However, it seems to me,that there is more to it: Bach's music is basically pure mathematics and with a bit of a jump in time also Schoenberg's. But they can and do evoke deep emotions in a listener, if he has the ear for their music.

I also fully agree with Learsfool, that what we call PraT and phrasing, are used to evoke something in the listener, who then, listening to a given piece, if he likes it would probably call "musical".

Bascially though, I think that Mapman has hit the nail on the head: As little as you can quantify what makes up a human being, you cannot quantify what makes for musicality.
You can certainly identify parts, as we try to do here, you can examine the question through musical education, historically, aesthetically, sociologically, psychologically, musicologically, but the whole is always more than all the parts and at least for me it remains a mystery.
Here's a piece, which perhaps at least in parts of it, also covers what we try to discuss here.
http://www.performancerecordings.com/capturing-music.html
Hi Detlof - I think you misunderstood me slightly. I did not mean to equate music exactly with emotion. What I meant is that almost all music is expressive of some emotion, which is not the same thing. In fact, music can be much more expressive of emotion than words.

Also, a great deal of musicality can be quantified, but one has to be somewhat versed in music theory to do so. Music is a language, that has a great deal of logic and "grammar", and all musical compositions have some sort of form, whether it is a simple song form, or a complex very large scale work. Mastery of all these things is fundamental to creating music, and therefore must be a part of "musicality."

To speak to Sabai's comments - almost all music is highly intellectual, though you are certainly not alone in not wanting to think about it in that way. One of the major criticisms of Schoenberg, to pick one of the composers Detlof named, was that his music was too intellectual, despite much of it being very emotionally expressive. He was accused of composing by the mathematical tables, filling in notes according to a formula.
Excellent posts and refreshing to see musicality discussed as it relates to the music and not just some abstract, and usually mistaken, description of the sound of equipment. A couple of thoughts re some recent comments:

I think that it's important to remember that music affects our emotions in two different ways. There is an important distinction between perceived emotion in music and emotion that is felt. For instance, sometimes a performance is so rapturous and heart-felt, or so in-synch with what the composer intended, that the listener cannot help but be moved by it; it is felt. Then there are works and/or performances that are intended to evoke a certain emotion (fear, for instance) and the listener can understand this, or perceive this without actually feeling that emotion. I do agree that, as Learsfool points out, emotions are part of music. Once a work leaves the printed page (in the case of non-improvised music), the performer's emotions are an integral part of it; it is not simply organized sound. At that point listener personality becomes an important component of the "mix". Listeners of certain personality types react to certain music and certain performance styles differently than other listeners; and react (or not) differently to the expressed emotion in a performance.
Musicality is when you turn around to see who's there when you're convinced someone said something or made a noise.
Frogman,

with all due respect and fully agreeing with the distinction you make between perceived emotion and emotion that is felt as well as apologies for being a nitpicking old curmudgeon, I still insist, that emotion is NOT in the music. It may be in the composer, who translates it into his score, it may be in the interpreter, who through his training, his artistry, his concept of the score and perhaps, but by no means always, by his being moved emotionally by the composer's score, translates it into sound, which again in the listener may or may not cause emotions. In a way, I don't like what I am saying, I love music, but I also try to stand for what I at least think is precise.

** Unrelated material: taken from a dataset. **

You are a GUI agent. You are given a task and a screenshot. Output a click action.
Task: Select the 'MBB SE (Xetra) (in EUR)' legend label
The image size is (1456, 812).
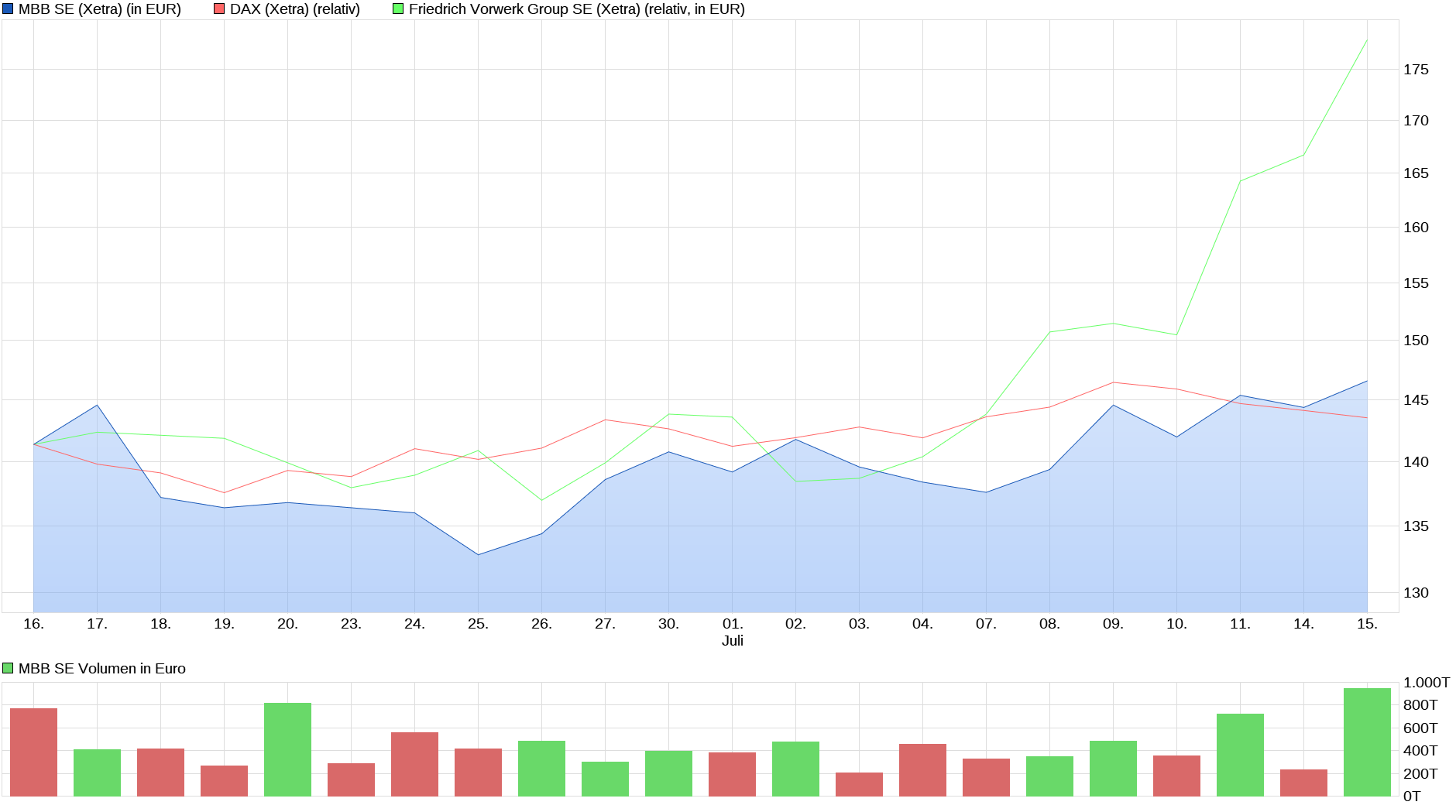(x=99, y=9)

To be honest, it is only when I envisage this amazing chain of events, of how the magic of what is music evolves, that I stand in awe of the mystery what music is and what it can do to us.
Detlof wrote,

"HUH? You just said something, but it ain't musical. I must be deaf."

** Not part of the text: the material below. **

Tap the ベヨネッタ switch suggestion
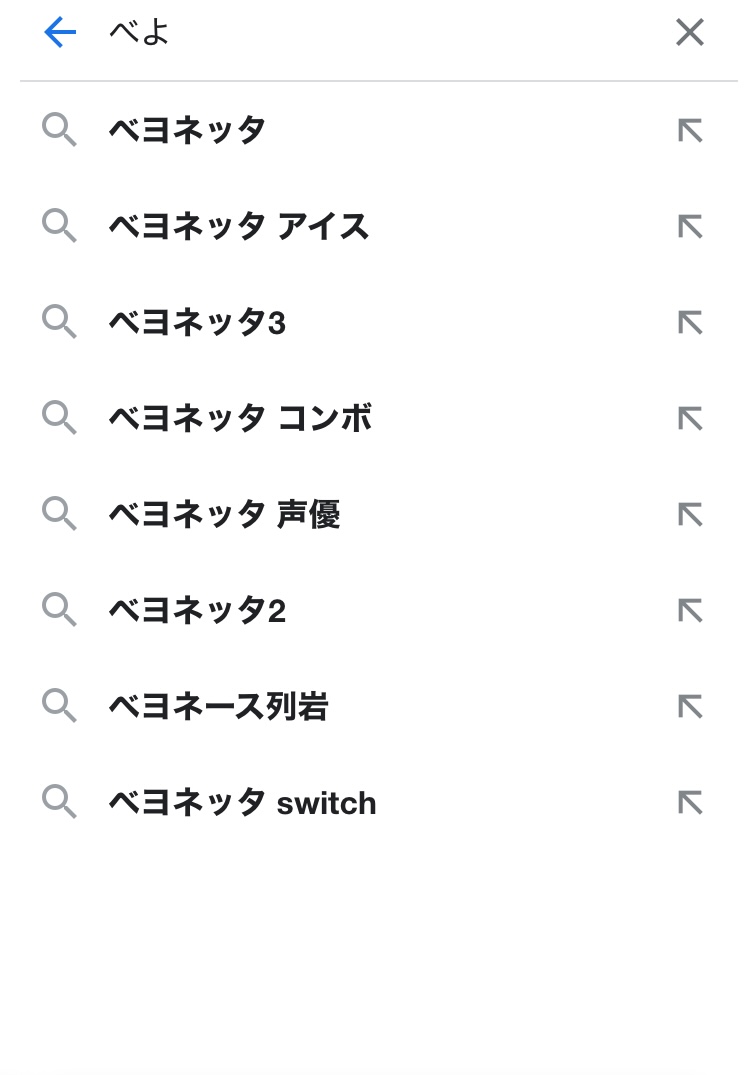 (x=242, y=803)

Do you by any chance have an English translation?

;-)

Cheers
Detlof, I think I see where you are coming from now. What I think you mean is that music, on the page, is nothing without the performer(s) to bring it to life, and you are also saying that it is the performer who imparts emotion to it. Yet, you also say that the composer can translate emotion into his score. Here is where I am not certain you can have that both ways. I think it is clear that very often a composer is intending to project a definite, specific emotion through the music. So in this sense, emotion is indeed part of the music, and this is what Frogman is saying in his post.
In my original OP from 2010 I was not so concerned about the quality of reproduction. Since then, my system has evolved to a much higher level. It provides much more listener satisfaction than it did back then. As a result, I have come to appreciate how much the quality of a good audio system adds to enjoyment of the music.

Learsfool,

But, of course, music is far more than a language. It is processed by the brain in a unique way. For instance, lyrics are not processed by the brain as words. They are processed as part of a musical whole.

And, of course, there is an intellectual side to music. But that is not what most of us are concerned about when we listen.

Frogman,

As you rightly point out, much of what we perceive musically is dictated by our own personality. To that we can add our mood at the moment and our personal memories. What is felt and evoked in one person may not be the same as what is felt and evoked in another. Just as we cannot know how each person feels when he tastes vanilla we cannot know how each person reacts under the skin to any given musical piece.

Detlof,

When all is said and done, music does indeed remain a mystery. As it should.
Learsfool,

Yes of course. I do not discount what you point out. As in all art, in poetry, in painting, and in music, which we talk about here, there can be emotion transmitted from artist to recipient. What fascinates me is, that the medium of transmission per se is dead. It is our mind, soul, psyche, "us", which in a sense put our emotion back into what we hear, see or read. We then call the medium emotional, because it triggers something in us, which you rightly say, may be intended by the composer as well as the interpreter of his/her score.
You put the emphasis of this process on the medium, I on "us". We're probably both half right.
But I'll stop now flogging a horse which is half dead. We're already way out of what this thread intended.

Geoffkait,

I am at a perdition. I ever motorise Google's translator.
My nativity mouthing is a subdialekt of Klingonian.
Many Cheerleaders to you too.

detlof

Sabay,

apologies, won't do it again. At least it's not intellektual, I think, probably not even particularly funny, but I just could not help myself. The music was too emional and I too full of good wine.

****I stand in awe of the mystery what music is and what it can do to us.****

I think that says it all. It is mysterious; and certainly re what (and how) it does to us.

****What fascinates me is, that the medium of transmission per se is dead.****

I suppose; and we are probably saying much the same thing. Music, in a score or recorded in some medium needs a recipient (listener) with some degree of intellect and capability of feeling emotions. I will say that I was always amazed when my pet parakeet would sing along only to Mozart :-). I personally like the mystery of it all and sometimes our search for precise answers causes us to lose a little bit of the romance and emotion of it all.
Trying to dissect musicality is like trying to dissect love. We enjoy talking about it but, in the end, the talk does not encompass or define the real thing. The description is not the described. The real thing is elusive and mysterious.
Let musicality be a measuring factor of Music. You can't define any units of measure similar to kilogram or meters per second, but rather find it as a combination of scales, notes, rhythm(s) intervals, chords, harmonic maneuvers, sophistication, level of challenge of performer or band or orchestra.
In general as an example, we can subdivide to three sizes just like we often used to see t-shirts in the department store: Small, Medium, Large, XLarge, XX, etc.
Size will depend on most of factors mentioned and combined above. The largest musicality usually found in classical music and the best musicians usually classically trained.